See also: https://bugs.python.org/issue29178

methane added 2 commits April 12, 2017 18:23
memoryview should be released explicitly.  Otherwise, a bytearray
holded by the memoryview is not resizable until GC.

See also: https://bugs.python.org/issue29178
@ploxiln
Copy link
Contributor
ploxiln commented Apr 12, 2017

I think you don't need the second nested with if you don't keep a reference to the sliced memoryview. I think this should be sufficient:

        with memoryview(self._read_buffer) as m:
            b = m[self._read_buffer_pos:self._read_buffer_pos + loc].tobytes()

@methane
Copy link
Contributor Author
methane commented Apr 12, 2017

I think you don't need the second nested with if you don't keep a reference to the sliced memoryview.

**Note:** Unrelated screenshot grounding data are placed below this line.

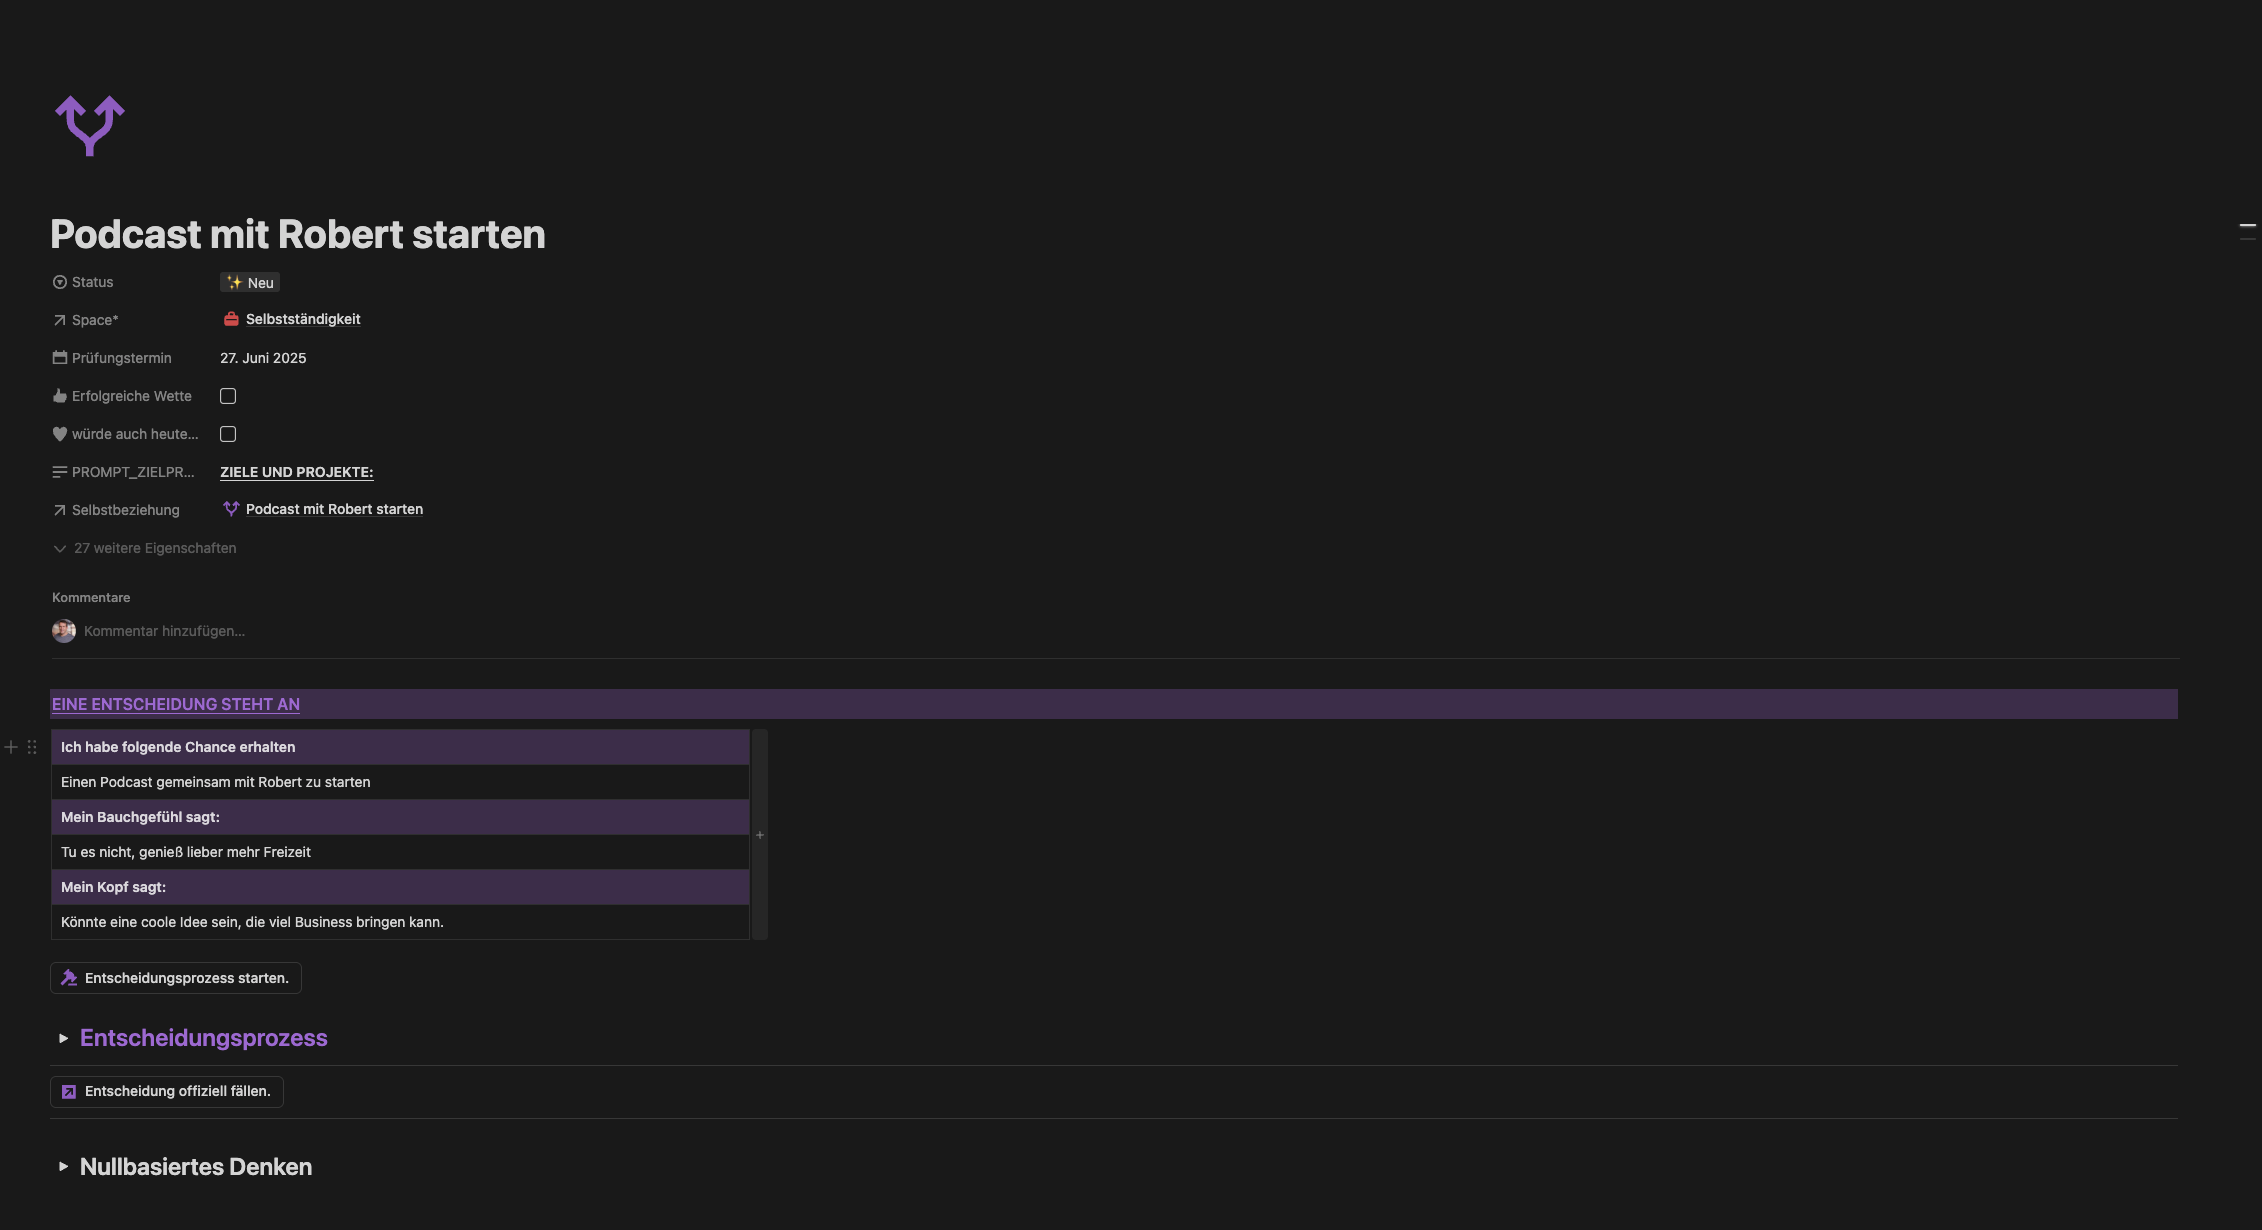Image resolution: width=2262 pixels, height=1230 pixels.
Task: Click the thumbs-up icon of Erfolgreiche Wette
Action: coord(60,396)
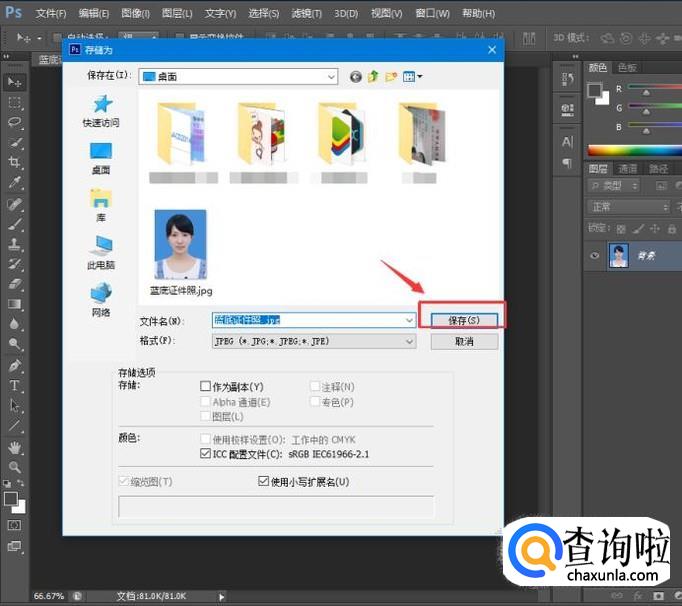Image resolution: width=682 pixels, height=606 pixels.
Task: Open the layer blend mode dropdown
Action: click(x=628, y=207)
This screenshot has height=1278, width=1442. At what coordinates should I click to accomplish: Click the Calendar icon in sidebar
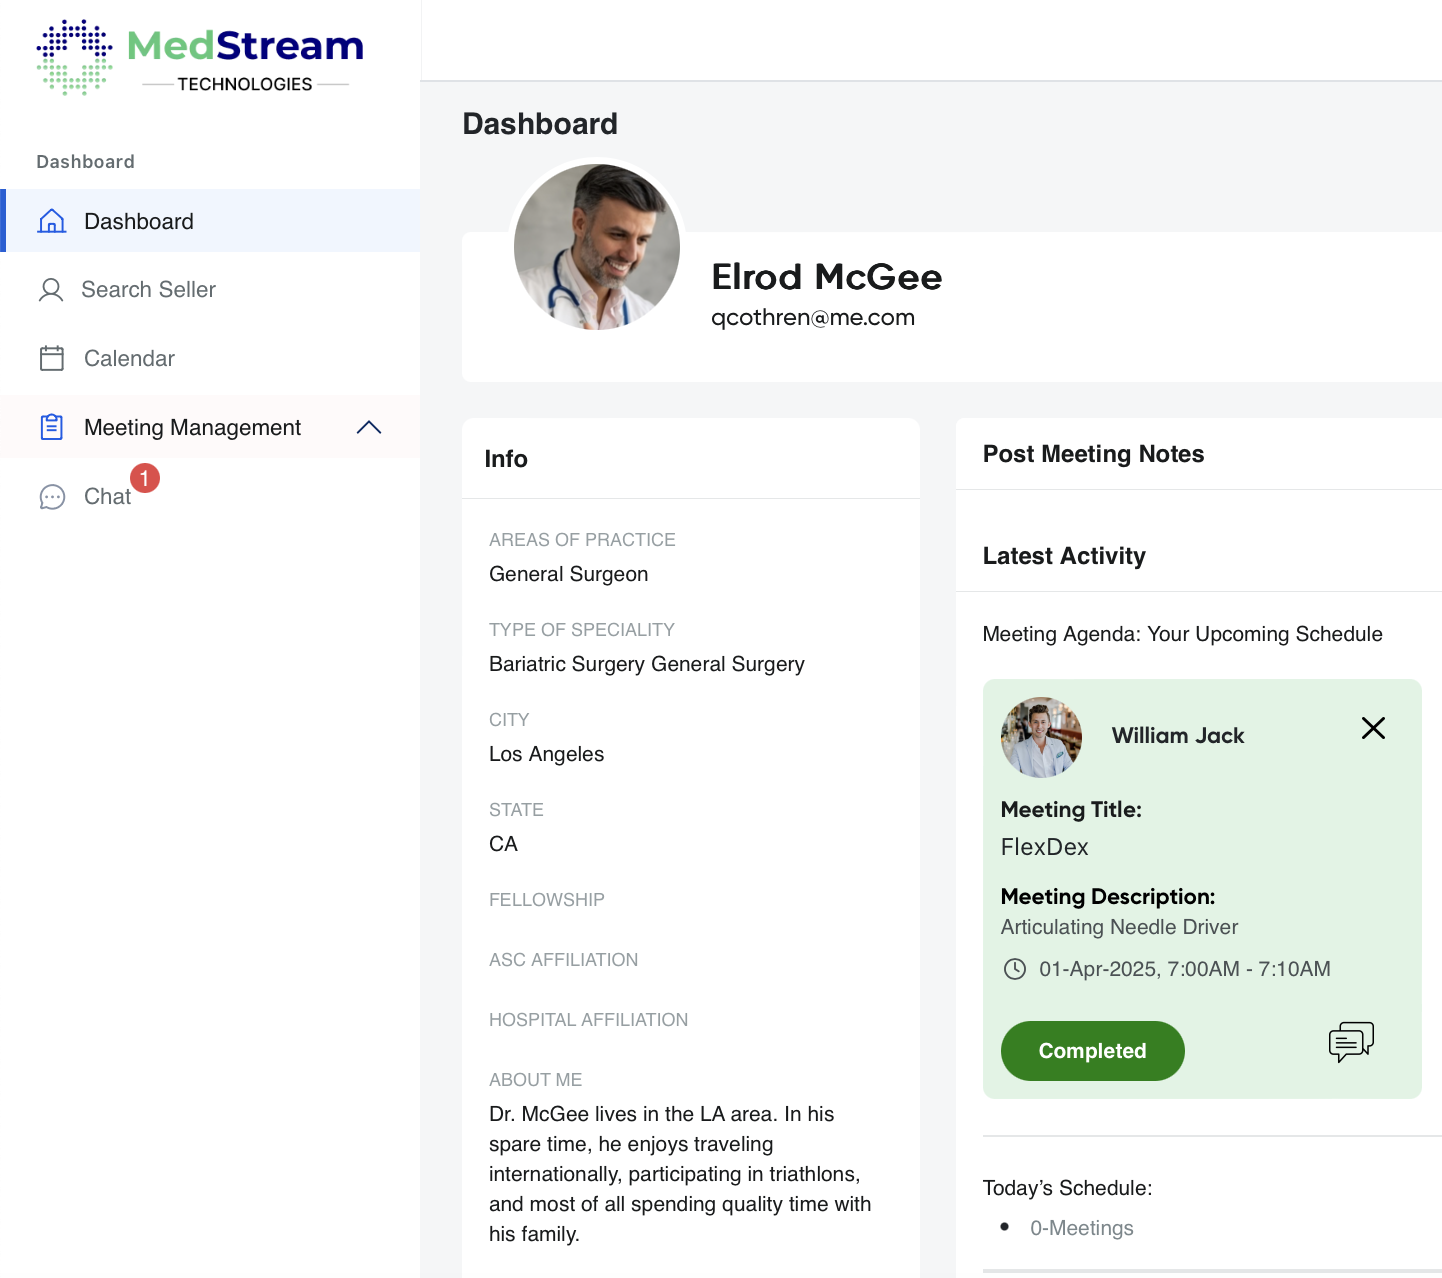point(52,358)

Even I don't keep reference, temporary memoryview may be created and closed lazily in Python 3
implementations other than CPython.

@methane
Copy link
Contributor Author
methane commented Apr 12, 2017

FYI:

  • PyPy3.5 allows bytearray resize even when there are unreleased memoryview. So this is theoretical issue rather than real-world problem.
  • In most case, temporal bytearray (below) is faster than double __enter__ and __exit__ calls.
b = bytes(self._read_buffer[self._read_buffer_pos:self._read_buffer_pos + loc])

@bdarnell
Copy link
Member

The with syntax is not supported on python 2 (and we apparently have a bug in our CI scripts that runs some tests in python2 even for the configurations that are supposed to be python 3).

@methane
Copy link
Contributor Author
methane commented Apr 13, 2017

@bdarnell You're right.

How do you think using temporal bytearray like I described above?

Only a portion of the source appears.